• **Instructions to follow**: Copy out everything from the line containing "You are a computer-use" down to the line containing "906x522 pixels. [x=849, y=498]", with both of those lines included. Leave the pictures out of your copy.

• **Dataset content**:
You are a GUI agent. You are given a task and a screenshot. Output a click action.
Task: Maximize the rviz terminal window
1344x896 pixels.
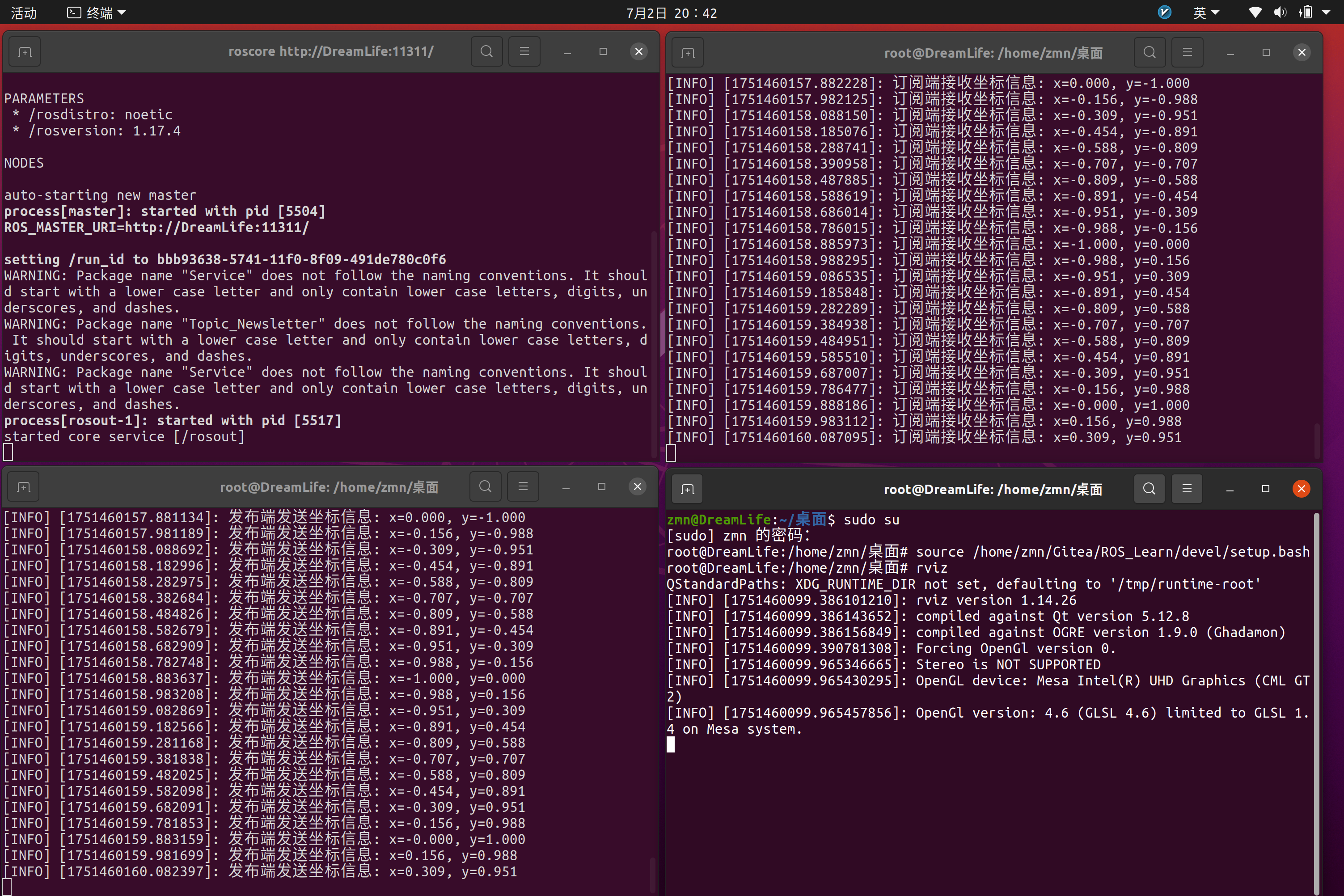point(1266,489)
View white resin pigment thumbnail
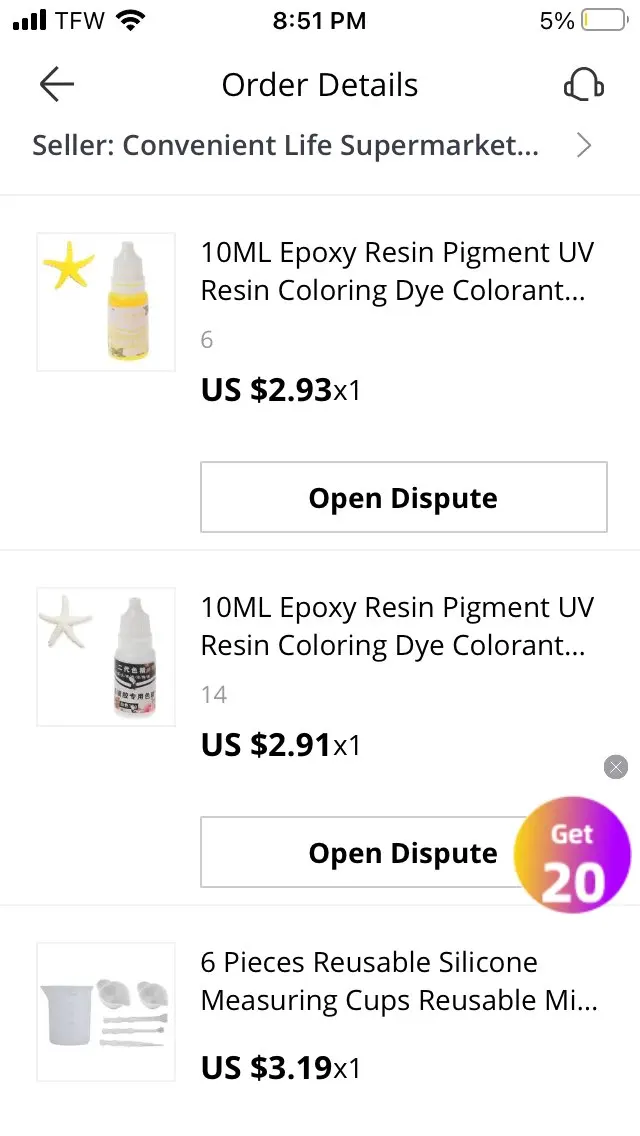Screen dimensions: 640x1136 (x=106, y=656)
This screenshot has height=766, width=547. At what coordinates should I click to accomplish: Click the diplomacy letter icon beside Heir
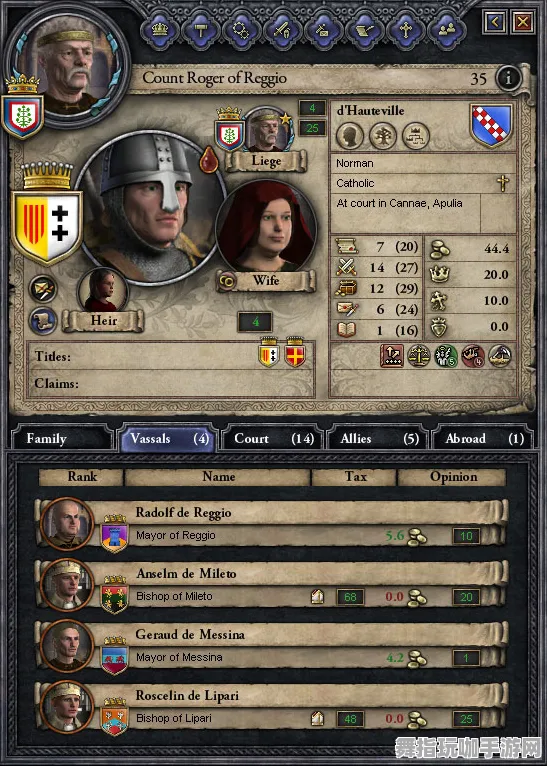coord(42,289)
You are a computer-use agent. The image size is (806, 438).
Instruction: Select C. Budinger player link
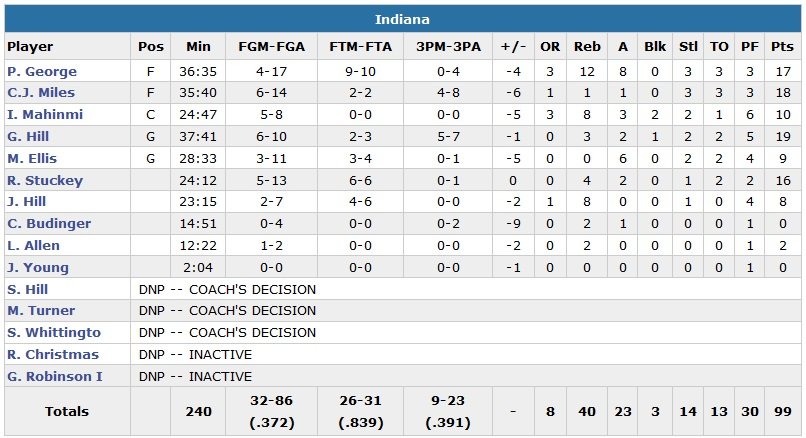(x=48, y=224)
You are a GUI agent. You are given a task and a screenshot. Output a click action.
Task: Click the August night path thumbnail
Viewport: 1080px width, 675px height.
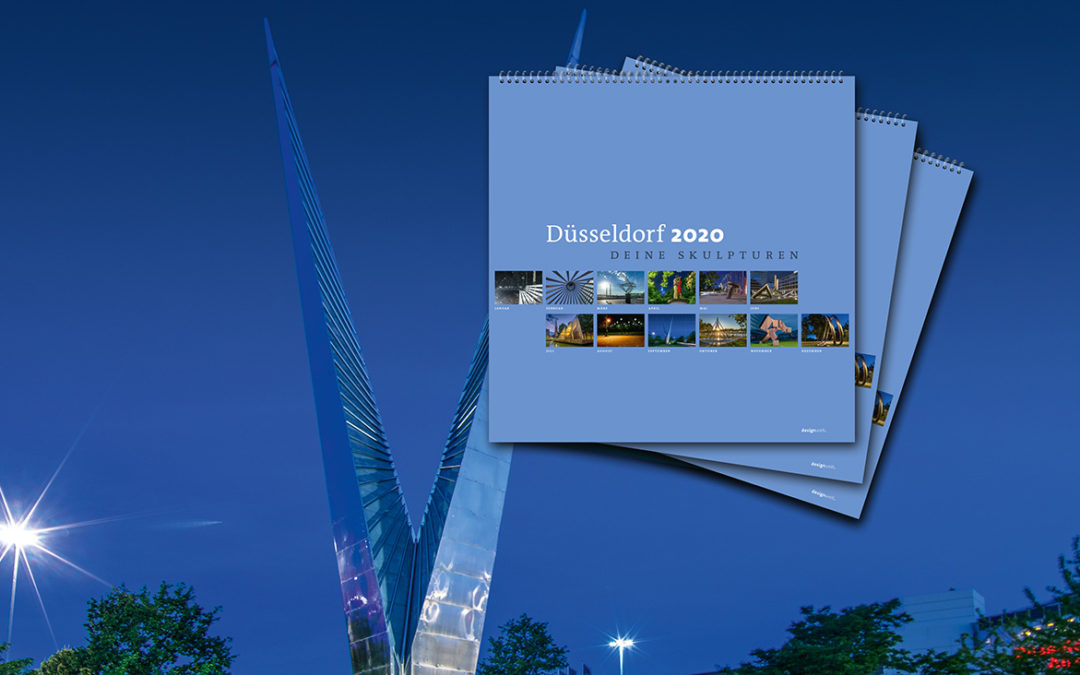[x=620, y=330]
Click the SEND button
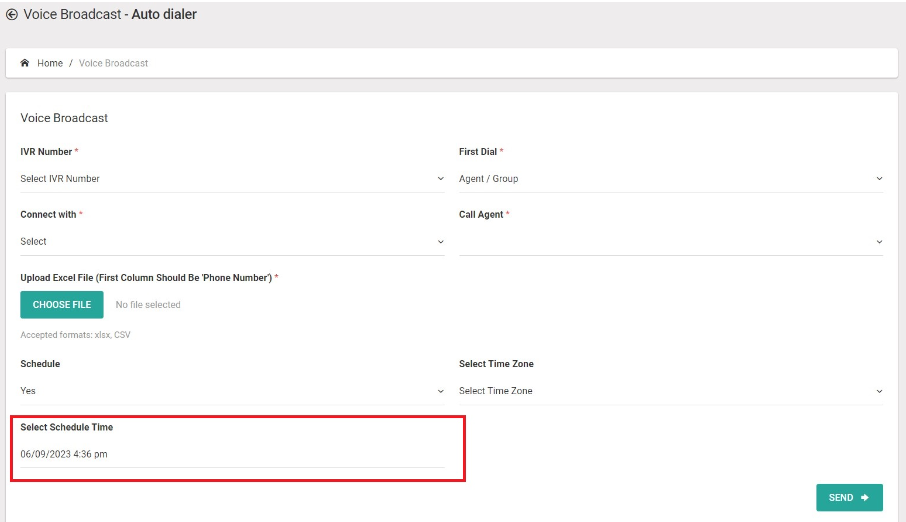906x522 pixels. [x=849, y=498]
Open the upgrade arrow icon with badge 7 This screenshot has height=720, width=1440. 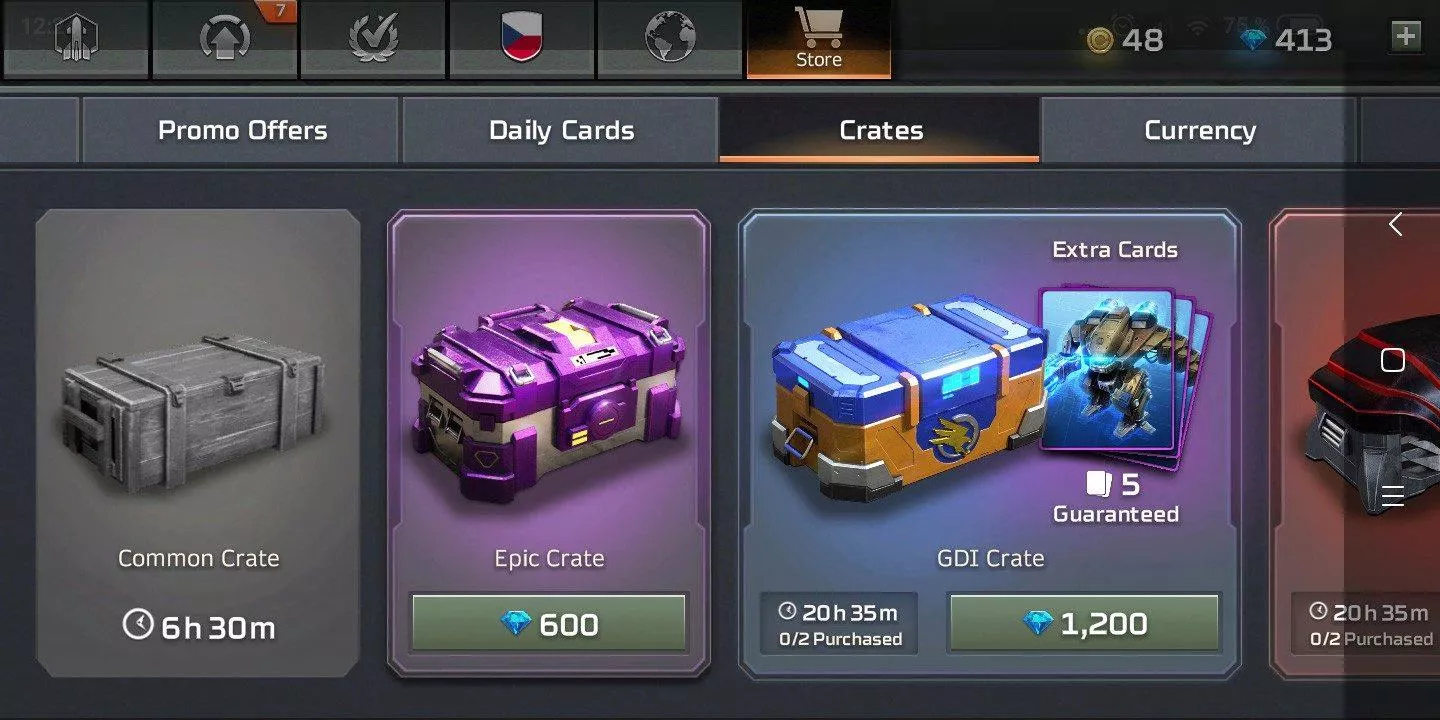tap(224, 38)
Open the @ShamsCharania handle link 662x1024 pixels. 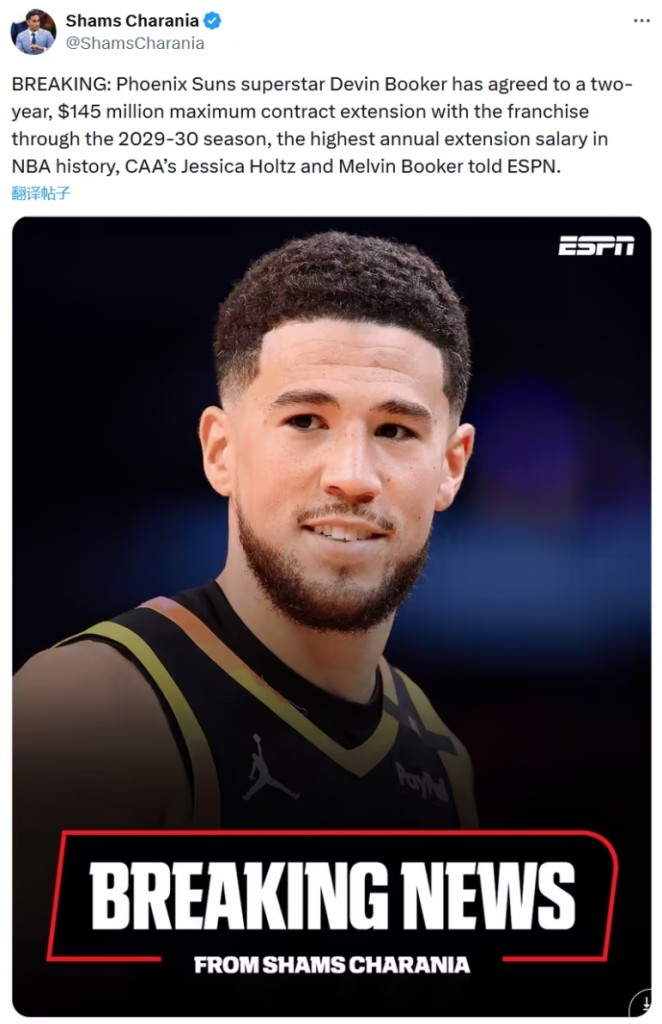coord(135,43)
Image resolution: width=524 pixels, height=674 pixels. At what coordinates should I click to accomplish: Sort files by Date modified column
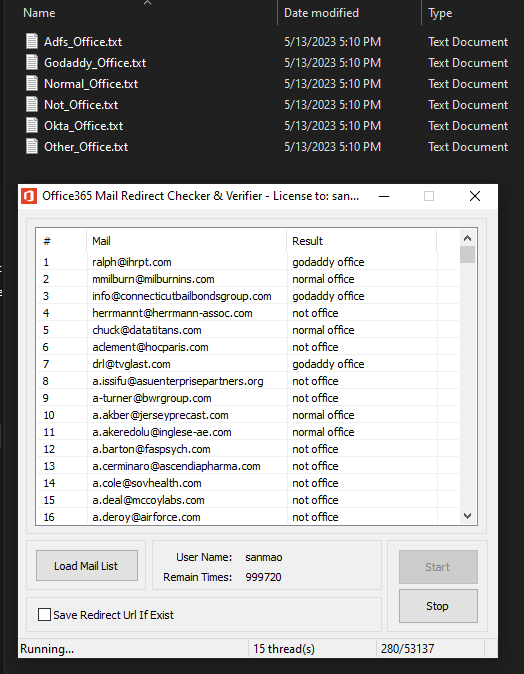pyautogui.click(x=321, y=13)
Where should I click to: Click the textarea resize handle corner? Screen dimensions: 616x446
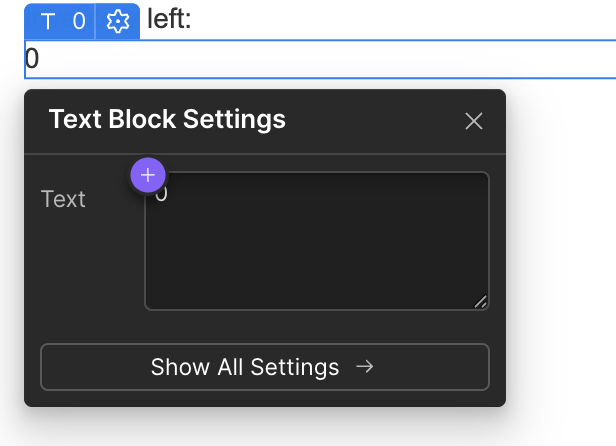pos(481,302)
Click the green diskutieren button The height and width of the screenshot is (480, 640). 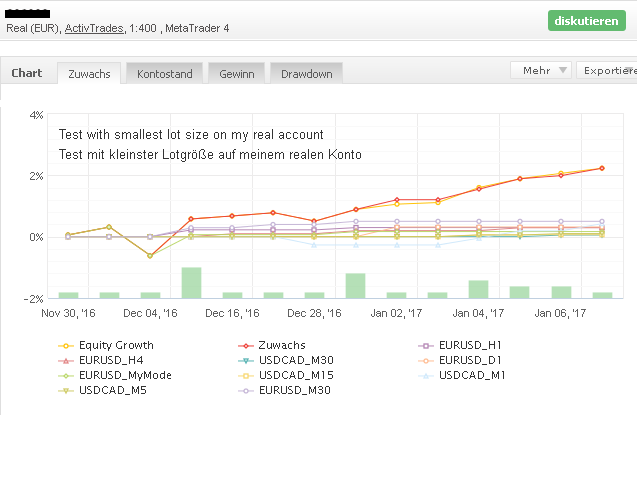[x=593, y=21]
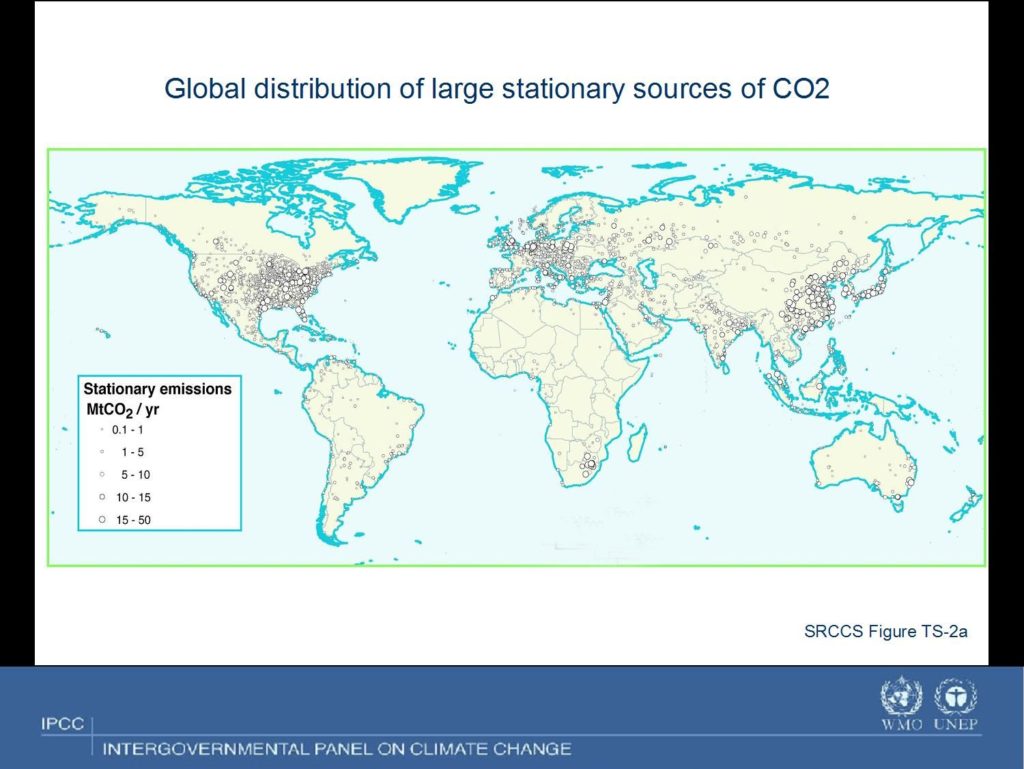Select the 0.1 - 1 legend circle symbol
The height and width of the screenshot is (769, 1024).
(x=102, y=429)

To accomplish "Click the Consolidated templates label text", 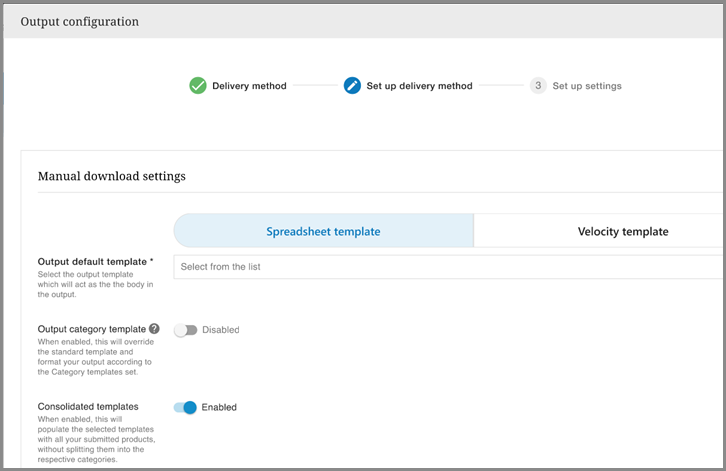I will tap(88, 407).
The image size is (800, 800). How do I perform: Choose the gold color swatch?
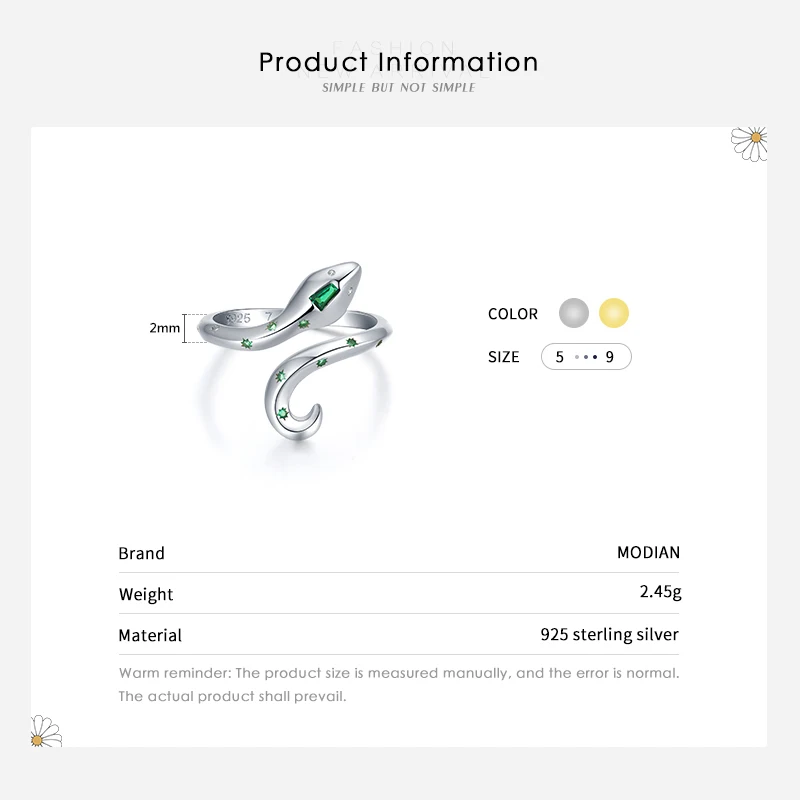pos(614,313)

• **Correct result**:
You are a computer-use agent. The image size is (806, 438).
Instruction: Select C. Budinger player link
(x=48, y=224)
You are a GUI agent. You are given a task and a screenshot. Output a click action.
Task: Click the August night path thumbnail
Viewport: 1080px width, 675px height.
[x=620, y=330]
Click the SEND button
906x522 pixels. [x=849, y=498]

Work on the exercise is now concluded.